--- Records shown ---
——————

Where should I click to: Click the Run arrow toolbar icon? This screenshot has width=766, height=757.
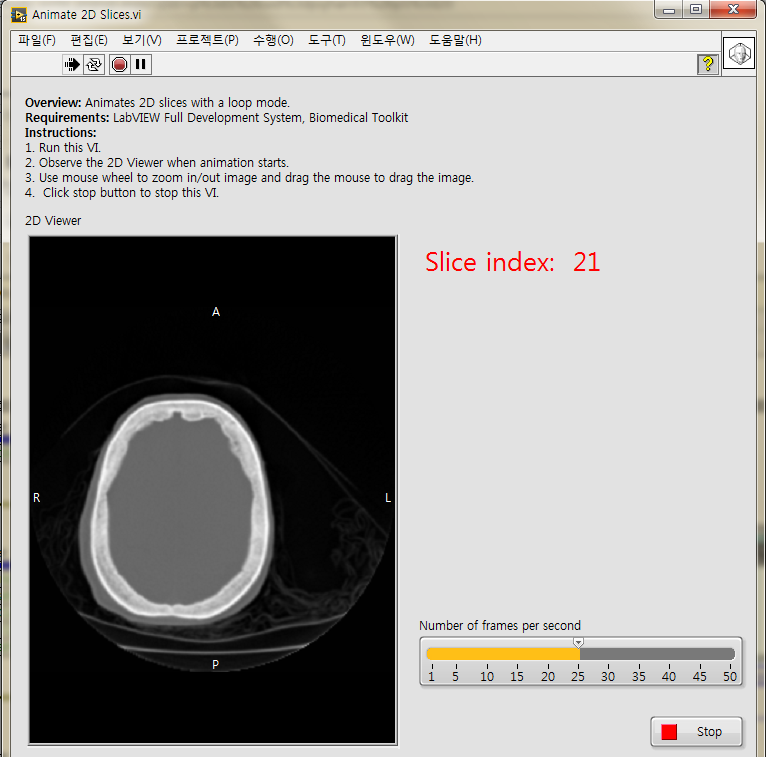72,64
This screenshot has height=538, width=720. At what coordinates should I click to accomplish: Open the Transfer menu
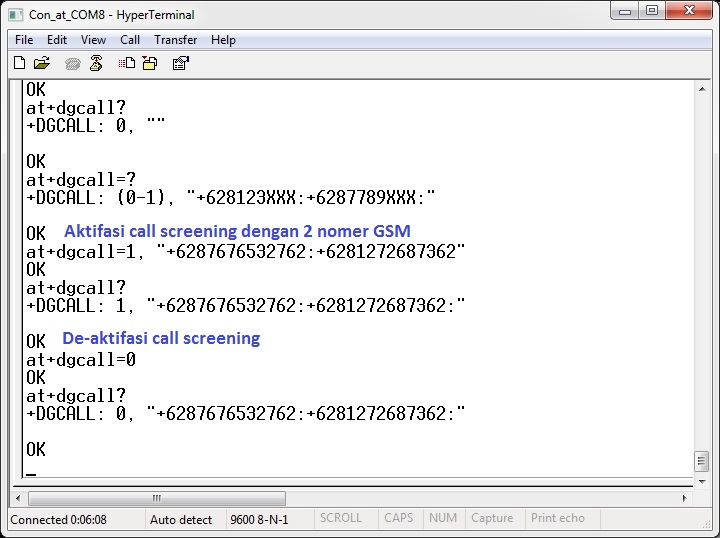[176, 40]
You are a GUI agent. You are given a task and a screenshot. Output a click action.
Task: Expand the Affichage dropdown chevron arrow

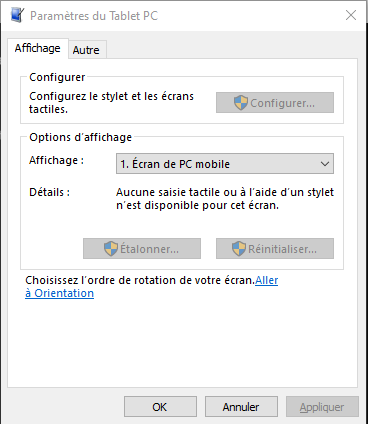325,164
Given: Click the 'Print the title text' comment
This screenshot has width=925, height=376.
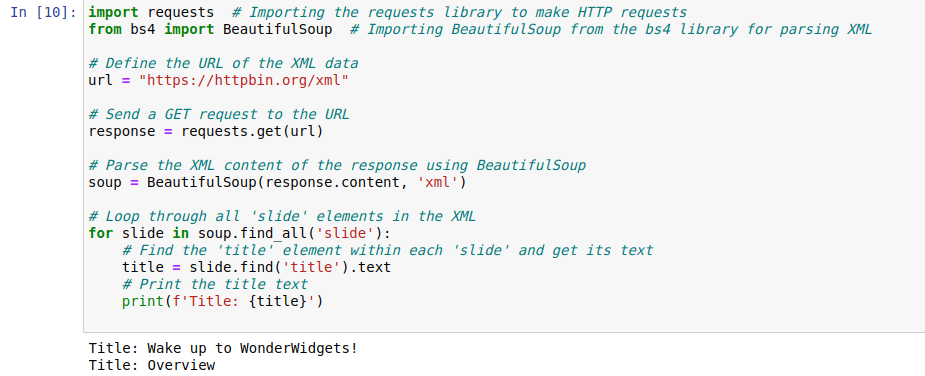Looking at the screenshot, I should point(215,285).
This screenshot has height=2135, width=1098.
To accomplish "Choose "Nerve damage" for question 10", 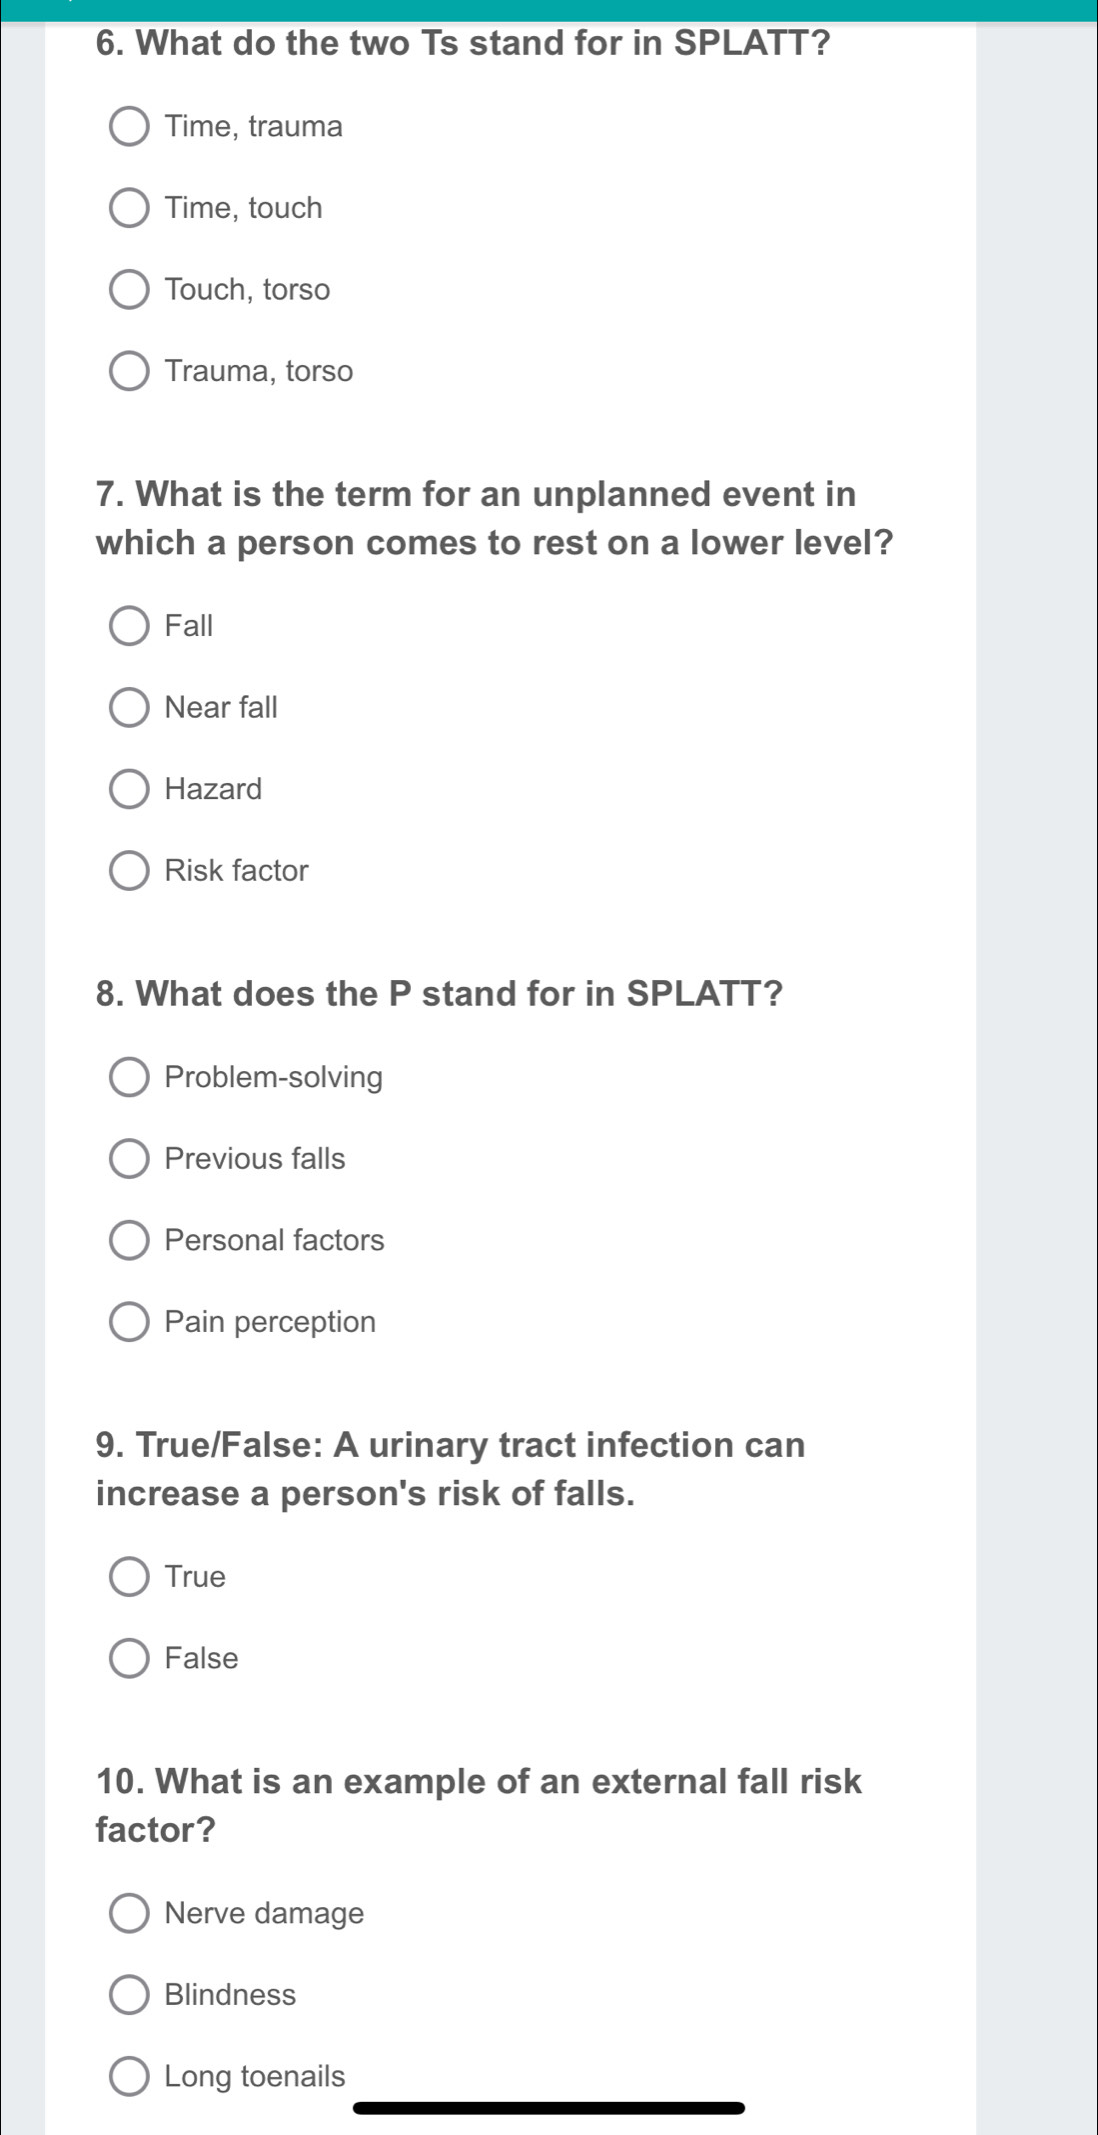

——————

--- Assigned task ---
Restate word for word every line from the top of the entries above to the line with "Given: Click the", inclusive, and skip any pictures.

--- Solution to this task ---
Where should I click to: Click the Run arrow toolbar icon? This screenshot has width=766, height=757.
72,64
This screenshot has height=538, width=720. At what coordinates should I click to accomplish: Open the Transfer menu
[176, 40]
You are a GUI agent. You are given a task and a screenshot. Output a click action.
Task: Expand the Affichage dropdown chevron arrow

325,164
Given: Click the 'Print the title text' comment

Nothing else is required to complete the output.